▶ **Dataset extract**:

★ ★ ★ ★

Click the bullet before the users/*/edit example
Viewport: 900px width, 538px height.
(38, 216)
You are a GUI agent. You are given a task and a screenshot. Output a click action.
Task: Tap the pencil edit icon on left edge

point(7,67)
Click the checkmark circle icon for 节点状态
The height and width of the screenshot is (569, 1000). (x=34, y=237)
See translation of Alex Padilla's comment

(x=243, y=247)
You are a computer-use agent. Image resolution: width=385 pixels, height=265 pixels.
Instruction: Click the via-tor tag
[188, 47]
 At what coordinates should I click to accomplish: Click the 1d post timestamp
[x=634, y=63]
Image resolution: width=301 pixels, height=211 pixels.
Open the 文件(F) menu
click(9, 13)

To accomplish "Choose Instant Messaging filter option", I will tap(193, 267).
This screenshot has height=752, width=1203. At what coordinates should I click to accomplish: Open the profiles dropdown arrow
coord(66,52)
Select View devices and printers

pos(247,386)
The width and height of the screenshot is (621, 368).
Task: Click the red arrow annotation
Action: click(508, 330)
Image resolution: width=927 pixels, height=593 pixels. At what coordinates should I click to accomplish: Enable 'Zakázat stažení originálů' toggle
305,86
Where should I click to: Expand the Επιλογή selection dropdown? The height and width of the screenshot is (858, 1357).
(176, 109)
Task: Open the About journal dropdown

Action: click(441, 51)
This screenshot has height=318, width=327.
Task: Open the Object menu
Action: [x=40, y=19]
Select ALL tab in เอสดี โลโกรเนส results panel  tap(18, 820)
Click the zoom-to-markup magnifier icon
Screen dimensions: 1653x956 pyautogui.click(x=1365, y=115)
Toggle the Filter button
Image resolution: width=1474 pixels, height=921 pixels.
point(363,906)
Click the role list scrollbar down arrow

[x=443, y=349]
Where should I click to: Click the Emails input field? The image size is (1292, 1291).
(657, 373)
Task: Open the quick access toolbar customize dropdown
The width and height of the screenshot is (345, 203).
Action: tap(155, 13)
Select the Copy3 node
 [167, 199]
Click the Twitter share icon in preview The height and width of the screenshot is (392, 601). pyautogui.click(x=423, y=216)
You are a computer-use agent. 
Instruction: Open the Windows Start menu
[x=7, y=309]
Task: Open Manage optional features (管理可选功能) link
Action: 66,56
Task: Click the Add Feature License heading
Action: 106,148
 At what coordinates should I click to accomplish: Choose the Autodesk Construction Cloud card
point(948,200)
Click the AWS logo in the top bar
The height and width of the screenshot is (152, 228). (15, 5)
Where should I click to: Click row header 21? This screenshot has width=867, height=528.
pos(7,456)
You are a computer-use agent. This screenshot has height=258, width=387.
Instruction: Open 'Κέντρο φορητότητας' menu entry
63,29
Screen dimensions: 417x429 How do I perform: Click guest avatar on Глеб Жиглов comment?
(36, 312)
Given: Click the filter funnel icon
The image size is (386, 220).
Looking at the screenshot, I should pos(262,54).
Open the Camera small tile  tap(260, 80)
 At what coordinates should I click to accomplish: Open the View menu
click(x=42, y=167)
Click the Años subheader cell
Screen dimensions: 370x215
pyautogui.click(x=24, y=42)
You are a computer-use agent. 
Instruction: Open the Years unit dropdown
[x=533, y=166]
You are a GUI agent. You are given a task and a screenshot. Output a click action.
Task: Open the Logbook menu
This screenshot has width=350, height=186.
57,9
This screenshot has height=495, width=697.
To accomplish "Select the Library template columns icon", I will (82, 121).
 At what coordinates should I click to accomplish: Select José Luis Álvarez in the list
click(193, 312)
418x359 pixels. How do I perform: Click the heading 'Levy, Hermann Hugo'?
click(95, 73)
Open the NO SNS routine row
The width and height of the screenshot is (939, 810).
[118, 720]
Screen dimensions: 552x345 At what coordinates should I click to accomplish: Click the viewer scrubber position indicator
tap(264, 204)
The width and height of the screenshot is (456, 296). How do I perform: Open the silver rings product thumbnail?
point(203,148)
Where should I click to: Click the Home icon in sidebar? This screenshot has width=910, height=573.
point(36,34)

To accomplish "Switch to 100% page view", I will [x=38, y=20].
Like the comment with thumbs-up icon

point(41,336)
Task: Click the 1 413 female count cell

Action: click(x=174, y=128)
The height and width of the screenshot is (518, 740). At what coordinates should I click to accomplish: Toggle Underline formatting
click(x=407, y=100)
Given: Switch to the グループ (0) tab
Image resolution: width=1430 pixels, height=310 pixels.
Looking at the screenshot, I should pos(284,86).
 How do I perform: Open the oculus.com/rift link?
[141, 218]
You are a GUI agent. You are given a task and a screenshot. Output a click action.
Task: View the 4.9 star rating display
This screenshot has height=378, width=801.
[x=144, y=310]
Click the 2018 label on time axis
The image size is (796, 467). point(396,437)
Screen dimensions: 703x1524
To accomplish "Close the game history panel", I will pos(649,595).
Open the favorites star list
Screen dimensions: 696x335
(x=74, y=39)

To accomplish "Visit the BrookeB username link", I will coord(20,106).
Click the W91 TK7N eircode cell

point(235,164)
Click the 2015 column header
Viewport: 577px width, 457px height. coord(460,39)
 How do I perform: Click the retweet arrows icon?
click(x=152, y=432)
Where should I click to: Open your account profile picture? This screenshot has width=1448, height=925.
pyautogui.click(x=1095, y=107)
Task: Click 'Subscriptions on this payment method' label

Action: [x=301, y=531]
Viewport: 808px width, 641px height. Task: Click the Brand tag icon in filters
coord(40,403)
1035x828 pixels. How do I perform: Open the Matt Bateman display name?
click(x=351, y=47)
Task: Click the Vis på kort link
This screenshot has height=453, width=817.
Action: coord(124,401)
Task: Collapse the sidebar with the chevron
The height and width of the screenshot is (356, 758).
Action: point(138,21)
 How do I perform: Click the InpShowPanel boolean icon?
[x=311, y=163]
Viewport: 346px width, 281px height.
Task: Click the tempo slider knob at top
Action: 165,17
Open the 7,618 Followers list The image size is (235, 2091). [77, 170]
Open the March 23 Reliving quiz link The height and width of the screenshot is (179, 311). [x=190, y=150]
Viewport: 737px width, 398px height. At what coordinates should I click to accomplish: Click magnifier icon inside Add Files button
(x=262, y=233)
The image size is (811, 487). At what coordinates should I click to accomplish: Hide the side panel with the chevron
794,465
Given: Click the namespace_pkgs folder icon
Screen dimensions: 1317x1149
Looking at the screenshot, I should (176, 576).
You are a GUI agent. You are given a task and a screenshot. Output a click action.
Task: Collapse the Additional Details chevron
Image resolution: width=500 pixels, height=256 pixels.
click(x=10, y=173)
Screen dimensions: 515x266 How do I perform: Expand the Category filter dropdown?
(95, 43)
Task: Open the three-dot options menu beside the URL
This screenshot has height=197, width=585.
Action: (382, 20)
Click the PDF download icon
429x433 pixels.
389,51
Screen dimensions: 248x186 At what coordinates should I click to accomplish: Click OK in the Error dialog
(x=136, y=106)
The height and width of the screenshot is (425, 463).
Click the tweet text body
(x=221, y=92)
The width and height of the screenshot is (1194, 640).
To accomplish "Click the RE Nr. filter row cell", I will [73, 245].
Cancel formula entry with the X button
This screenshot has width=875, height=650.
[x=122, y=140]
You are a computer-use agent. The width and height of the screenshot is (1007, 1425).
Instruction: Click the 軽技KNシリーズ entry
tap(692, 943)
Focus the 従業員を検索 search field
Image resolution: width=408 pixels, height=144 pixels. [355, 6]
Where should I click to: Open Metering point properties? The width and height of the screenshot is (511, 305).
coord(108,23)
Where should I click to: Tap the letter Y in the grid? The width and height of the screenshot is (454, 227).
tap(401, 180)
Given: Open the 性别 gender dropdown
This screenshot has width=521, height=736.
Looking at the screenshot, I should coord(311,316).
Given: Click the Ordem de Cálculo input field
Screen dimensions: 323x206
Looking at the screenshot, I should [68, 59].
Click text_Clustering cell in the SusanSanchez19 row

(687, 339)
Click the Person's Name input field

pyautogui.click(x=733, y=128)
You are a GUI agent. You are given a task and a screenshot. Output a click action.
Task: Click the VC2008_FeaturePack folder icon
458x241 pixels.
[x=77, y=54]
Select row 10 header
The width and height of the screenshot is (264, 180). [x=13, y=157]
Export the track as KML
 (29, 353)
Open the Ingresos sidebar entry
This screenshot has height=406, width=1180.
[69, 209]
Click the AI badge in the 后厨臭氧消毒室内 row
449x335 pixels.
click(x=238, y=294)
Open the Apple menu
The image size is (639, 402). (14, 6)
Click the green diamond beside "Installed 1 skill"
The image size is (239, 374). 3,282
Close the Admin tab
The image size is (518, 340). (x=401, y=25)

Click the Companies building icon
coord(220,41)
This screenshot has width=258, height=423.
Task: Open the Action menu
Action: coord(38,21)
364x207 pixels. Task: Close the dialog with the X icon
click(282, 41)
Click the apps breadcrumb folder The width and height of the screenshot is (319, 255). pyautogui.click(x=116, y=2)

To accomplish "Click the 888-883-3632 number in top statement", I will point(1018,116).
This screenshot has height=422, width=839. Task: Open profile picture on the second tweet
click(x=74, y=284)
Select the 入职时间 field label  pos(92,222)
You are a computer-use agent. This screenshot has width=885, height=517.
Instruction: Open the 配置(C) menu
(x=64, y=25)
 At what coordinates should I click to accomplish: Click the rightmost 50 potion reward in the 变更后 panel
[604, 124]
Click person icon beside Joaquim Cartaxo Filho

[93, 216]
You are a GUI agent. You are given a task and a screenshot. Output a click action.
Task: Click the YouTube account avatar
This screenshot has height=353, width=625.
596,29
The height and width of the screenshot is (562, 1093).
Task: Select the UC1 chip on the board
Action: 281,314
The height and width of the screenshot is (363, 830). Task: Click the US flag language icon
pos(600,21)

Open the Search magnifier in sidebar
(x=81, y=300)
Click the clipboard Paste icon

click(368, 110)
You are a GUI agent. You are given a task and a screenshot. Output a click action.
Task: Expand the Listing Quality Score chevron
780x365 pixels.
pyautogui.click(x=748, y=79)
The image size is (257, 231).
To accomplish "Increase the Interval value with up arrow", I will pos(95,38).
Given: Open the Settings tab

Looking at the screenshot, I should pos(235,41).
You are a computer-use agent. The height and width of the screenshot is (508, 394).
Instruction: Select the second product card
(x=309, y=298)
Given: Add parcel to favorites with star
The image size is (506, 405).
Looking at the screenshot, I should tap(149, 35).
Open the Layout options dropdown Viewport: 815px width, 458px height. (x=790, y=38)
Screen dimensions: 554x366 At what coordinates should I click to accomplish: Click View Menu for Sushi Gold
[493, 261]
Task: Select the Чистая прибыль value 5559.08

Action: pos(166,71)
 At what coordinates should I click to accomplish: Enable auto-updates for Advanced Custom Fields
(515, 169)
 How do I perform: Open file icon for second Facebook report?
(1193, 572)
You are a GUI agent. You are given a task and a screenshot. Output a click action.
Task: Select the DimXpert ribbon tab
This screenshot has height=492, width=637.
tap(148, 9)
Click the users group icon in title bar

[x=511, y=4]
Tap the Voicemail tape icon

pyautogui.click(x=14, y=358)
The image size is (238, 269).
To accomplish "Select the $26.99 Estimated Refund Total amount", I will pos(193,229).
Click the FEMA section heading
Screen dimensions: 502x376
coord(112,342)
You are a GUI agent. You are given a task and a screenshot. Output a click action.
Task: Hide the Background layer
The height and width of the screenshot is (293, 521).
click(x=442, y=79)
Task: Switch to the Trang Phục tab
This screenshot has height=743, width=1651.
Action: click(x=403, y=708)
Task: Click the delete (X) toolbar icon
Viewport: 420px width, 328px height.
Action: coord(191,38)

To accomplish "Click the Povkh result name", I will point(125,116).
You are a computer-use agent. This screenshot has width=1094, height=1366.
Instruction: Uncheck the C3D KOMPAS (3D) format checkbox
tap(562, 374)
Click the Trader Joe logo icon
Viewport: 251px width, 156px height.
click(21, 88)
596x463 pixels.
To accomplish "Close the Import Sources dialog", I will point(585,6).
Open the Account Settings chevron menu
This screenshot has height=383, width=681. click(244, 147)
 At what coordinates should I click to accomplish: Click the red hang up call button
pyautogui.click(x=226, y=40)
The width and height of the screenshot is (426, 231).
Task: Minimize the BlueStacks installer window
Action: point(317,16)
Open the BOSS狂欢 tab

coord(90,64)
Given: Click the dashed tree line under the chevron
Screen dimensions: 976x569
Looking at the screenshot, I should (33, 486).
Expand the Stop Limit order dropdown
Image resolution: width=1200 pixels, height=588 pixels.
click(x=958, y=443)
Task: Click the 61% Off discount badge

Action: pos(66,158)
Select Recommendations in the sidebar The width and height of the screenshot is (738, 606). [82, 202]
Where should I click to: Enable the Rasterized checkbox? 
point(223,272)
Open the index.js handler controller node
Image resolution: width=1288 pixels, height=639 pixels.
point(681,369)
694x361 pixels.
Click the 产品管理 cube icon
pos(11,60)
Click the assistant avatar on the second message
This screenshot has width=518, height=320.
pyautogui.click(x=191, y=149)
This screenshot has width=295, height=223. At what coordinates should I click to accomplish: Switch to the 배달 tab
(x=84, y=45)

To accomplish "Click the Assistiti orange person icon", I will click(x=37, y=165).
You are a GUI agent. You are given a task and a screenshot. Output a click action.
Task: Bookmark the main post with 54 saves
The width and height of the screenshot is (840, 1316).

★ ★ ★ ★

▶ **The problem**:
In the entries above, find the line holding "Click the clipboard Paste icon" and the line holding "Open the Layout"; print both of them and every line between, exactly, and nothing else.

▶ **Answer area**:
Click the clipboard Paste icon

click(368, 110)
You are a GUI agent. You are given a task and a screenshot. Output a click action.
Task: Expand the Listing Quality Score chevron
780x365 pixels.
pyautogui.click(x=748, y=79)
The image size is (257, 231).
To accomplish "Increase the Interval value with up arrow", I will pos(95,38).
Given: Open the Settings tab

Looking at the screenshot, I should pos(235,41).
You are a computer-use agent. The height and width of the screenshot is (508, 394).
Instruction: Select the second product card
(x=309, y=298)
Given: Add parcel to favorites with star
The image size is (506, 405).
Looking at the screenshot, I should tap(149, 35).
Open the Layout options dropdown Viewport: 815px width, 458px height. (x=790, y=38)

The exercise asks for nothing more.